3. Trillian is seized by the Vogons and rescued by Arthur and crew. There are two big problems here. The first is that when Trillian is kidnapped, she's walking on the nose-worshipping planet with Arthur, Ford, and Zaphod. The Vogons show up and grab her, and everyone else gets away. This is handled with about as much exposition and subtlety as the previous sentence. It just happens. There is no tactical reason why the Vogons get Trillian instead of one or all of the other characters. So the kidnapping feels entirely forced and ad hoc, which it undoubtedly was (as something welded onto a pre-existing story). I can't believe that the filmmakers couldn't think of a reason why Trillian might have been even 20 feet away from the rest of the party when she was snatched, which would lend the scene some believeability. That's a Lucasian level of inventive failure, and it really stands out in an otherwise fairly clever film (a lot of the new gags are pretty darn funny).

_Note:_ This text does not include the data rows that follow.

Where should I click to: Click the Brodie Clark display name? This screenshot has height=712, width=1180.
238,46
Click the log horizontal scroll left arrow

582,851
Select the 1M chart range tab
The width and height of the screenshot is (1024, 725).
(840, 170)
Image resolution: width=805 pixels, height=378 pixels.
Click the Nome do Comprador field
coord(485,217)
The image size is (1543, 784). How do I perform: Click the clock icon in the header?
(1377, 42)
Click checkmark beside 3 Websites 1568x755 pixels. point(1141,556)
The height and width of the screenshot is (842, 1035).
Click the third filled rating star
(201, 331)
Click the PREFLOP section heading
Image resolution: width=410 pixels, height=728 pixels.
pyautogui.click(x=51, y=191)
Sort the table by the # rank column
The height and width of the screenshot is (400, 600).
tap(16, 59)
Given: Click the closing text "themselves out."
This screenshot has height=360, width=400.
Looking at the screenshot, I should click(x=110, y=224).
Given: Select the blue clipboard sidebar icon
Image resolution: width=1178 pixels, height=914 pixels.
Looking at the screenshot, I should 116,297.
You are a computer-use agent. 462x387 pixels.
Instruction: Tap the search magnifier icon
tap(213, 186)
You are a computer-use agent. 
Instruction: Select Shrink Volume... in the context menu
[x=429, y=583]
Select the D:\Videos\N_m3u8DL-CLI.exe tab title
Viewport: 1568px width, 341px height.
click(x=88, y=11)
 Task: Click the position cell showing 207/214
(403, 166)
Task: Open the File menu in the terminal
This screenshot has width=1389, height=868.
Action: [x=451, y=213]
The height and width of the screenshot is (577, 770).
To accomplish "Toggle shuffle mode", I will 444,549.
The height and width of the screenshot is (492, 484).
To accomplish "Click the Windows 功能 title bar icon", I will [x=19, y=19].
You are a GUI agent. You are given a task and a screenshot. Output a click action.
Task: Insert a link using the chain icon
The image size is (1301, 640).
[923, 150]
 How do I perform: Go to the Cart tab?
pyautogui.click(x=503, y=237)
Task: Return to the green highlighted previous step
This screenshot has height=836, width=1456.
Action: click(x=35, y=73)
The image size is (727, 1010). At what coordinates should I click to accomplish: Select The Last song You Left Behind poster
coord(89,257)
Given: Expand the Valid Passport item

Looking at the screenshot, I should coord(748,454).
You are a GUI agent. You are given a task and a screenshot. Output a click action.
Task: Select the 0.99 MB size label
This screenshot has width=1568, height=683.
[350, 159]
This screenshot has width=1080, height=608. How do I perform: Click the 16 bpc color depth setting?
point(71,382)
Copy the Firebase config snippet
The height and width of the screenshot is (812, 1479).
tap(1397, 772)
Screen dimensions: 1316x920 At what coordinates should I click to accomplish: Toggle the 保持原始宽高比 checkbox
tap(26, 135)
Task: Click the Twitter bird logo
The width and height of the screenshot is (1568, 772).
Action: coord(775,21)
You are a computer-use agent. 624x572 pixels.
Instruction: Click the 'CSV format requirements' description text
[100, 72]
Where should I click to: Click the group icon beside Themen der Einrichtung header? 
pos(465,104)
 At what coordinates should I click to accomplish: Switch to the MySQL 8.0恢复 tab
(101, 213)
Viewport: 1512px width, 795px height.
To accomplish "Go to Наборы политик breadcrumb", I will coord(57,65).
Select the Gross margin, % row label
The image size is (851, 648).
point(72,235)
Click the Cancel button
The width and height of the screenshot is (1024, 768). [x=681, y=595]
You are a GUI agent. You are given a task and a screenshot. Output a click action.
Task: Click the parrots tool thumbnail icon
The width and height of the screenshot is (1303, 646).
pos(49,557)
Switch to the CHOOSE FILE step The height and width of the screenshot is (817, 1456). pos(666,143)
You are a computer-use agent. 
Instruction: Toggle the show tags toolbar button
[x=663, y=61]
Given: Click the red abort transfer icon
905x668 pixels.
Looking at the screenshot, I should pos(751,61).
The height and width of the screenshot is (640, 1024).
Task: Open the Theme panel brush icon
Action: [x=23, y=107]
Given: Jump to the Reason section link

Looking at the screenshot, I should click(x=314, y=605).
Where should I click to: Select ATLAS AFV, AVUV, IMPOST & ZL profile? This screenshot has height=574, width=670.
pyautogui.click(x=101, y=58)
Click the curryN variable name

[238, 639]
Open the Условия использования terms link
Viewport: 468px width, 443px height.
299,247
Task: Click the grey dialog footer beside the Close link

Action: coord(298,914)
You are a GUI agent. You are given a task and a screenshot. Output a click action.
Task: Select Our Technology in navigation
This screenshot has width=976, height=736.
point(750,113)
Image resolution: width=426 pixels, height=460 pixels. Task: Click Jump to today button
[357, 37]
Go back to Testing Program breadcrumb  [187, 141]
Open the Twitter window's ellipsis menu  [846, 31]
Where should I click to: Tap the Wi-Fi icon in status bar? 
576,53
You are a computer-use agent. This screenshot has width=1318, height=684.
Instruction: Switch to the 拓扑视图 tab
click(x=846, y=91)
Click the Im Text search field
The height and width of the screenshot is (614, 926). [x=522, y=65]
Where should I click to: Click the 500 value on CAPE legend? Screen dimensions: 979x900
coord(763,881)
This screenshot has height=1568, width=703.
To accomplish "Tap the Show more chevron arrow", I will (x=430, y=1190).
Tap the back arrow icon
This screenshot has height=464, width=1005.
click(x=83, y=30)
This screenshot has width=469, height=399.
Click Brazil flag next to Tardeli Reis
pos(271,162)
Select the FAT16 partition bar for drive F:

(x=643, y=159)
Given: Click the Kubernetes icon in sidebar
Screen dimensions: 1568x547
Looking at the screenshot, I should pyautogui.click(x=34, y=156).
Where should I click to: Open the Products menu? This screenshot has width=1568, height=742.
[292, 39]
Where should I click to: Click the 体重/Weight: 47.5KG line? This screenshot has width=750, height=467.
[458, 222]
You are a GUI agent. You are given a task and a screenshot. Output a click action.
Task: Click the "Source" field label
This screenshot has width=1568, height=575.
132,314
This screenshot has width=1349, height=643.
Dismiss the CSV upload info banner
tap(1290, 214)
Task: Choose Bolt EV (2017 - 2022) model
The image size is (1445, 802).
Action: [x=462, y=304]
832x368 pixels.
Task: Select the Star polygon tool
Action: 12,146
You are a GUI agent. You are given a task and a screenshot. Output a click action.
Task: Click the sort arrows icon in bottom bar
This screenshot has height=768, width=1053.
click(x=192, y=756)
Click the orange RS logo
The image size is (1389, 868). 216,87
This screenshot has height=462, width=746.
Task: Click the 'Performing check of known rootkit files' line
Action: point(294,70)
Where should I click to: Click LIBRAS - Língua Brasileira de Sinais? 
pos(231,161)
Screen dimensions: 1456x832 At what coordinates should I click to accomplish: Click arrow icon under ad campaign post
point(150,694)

The other problem with the kidnapped-Trillian subplot is the manner of her rescue. Briefly, the Vogons try her for kidnapping Zaphod, find her guilty, and start to lower her into a cage containing a Ravenous Bugblatter Beast of Trall. That's kinda cool; the RBBofT is a key piece of HG mythology, and it sets up a really excellent payoff, which the filmmakers then bypass. Arthur and crew land on Vogsphere and go to resuce Trillian, and they filling out forms. That would be just fine and would fit in perfectly with the Brazilian (Terry Gilliam film, not South American country) logic of the movie, except that as things are going forward, anyone with any knowledge of HG in any of its previous incarnations is expecting the good guys to rescue Trillian from the RBBofT by dropping a towel on her head. That would have been completely cool, it would have been a nice reward for HG fans, and it would have been funnier than what actually happened. How the filmmakers missed it is a surpassing mystery.

Having written a total of two reviews now, I'm really starting to get irritated by the young female love interest cliche. Why can't we have some intelligently written female characters that, like, have dramatic questions of their own to answer? But that's a bitch for another day (a young, attractive one).